Anti-bovine serum albumin antibody measurement in the mouse serum
Ninety-six-well plates (Maxisorp™; Nunc A/S, a brand of Thermo Fischer Scientific, Roskilde, Denmark) were coated overnight at 4°C with 1% BSA in PBS. Serially diluted mouse serum in 1% gelatin in PBS was added to each well and incubated for 2 hours at room temperature. Wells were washed four times with PBS added with 0.05% Tween 20 (PBST). Next, 100 μL of goat anti-mouse IgG-horseradish peroxidase (Santa Cruz Biotechnology, Inc., Santa Cruz, CA, USA) diluted 1:2,000 in PBST was added, and the plate was incubated for 1 hour at room temperature. The wells were washed with PBST and the colour was developed with 100 μL of 1:1 mixture of stabilised hydrogen peroxide and stabilised tetramethylbenzidine (substrate reagent pack; R&D Systems, Abingdon, UK).

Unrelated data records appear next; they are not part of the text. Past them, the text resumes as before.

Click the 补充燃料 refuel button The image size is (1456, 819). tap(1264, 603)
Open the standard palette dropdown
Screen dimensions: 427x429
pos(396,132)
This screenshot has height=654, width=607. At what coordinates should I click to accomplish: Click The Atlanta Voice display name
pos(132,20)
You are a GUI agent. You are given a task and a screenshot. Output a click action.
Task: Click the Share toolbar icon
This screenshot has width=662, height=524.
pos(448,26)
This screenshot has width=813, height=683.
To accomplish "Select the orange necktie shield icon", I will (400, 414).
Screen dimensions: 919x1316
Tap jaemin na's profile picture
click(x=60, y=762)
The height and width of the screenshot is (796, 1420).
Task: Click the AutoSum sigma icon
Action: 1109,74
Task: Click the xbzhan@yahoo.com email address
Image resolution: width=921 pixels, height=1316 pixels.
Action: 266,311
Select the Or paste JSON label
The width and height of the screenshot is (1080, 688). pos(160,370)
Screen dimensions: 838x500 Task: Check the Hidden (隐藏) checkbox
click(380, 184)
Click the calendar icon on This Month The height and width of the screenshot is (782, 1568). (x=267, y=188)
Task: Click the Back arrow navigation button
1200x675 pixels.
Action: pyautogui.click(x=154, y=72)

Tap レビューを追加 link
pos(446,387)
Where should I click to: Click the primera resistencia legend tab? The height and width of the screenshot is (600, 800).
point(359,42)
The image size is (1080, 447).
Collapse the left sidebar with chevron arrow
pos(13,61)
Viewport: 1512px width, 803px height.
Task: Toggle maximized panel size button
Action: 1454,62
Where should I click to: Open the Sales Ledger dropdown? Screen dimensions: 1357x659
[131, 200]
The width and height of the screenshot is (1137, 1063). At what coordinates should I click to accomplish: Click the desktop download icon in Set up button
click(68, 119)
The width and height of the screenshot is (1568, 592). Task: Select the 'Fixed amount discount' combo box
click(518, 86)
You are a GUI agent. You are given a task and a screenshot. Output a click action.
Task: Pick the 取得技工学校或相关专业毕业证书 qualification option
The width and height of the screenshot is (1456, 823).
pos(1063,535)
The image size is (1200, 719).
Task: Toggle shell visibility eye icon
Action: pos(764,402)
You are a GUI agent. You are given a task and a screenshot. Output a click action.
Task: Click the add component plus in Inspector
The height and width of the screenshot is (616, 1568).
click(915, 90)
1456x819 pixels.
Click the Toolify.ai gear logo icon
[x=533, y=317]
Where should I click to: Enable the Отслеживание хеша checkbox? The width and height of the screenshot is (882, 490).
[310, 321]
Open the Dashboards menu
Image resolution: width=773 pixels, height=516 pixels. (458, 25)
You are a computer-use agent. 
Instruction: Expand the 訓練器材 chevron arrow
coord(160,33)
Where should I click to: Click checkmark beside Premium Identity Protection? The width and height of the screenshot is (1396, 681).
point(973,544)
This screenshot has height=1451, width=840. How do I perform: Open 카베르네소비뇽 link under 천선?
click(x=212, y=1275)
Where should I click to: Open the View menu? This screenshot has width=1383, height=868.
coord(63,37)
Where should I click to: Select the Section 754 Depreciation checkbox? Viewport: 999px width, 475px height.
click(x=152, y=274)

The reaction was stopped by adding 50 μL/well of 2N H2SO4. Plate reading was performed at 470 nm (Bio-Rad 550 Microplate Reader; Bio-Rad Laboratories, Inc., Hercules, CA, USA), and the results were expressed as the percentage of absorbance units of control mice.
Magnetic flux density calculation
The flux density present at different distances from the magnet was calculated by using the electromagnetic modelling software ViziMag (Webskel, Ayrshire, UK).
Statistical analysis
The Mann-Whitney test (Wilcoxon rank sum test) for unpaired variables was used to compare differences between groups with a non-Gaussian distribution. The Student t test was used to compare groups with a Gaussian distribution. A P value of less than 0.05 was considered significant. The data were expressed as the mean ± standard deviation.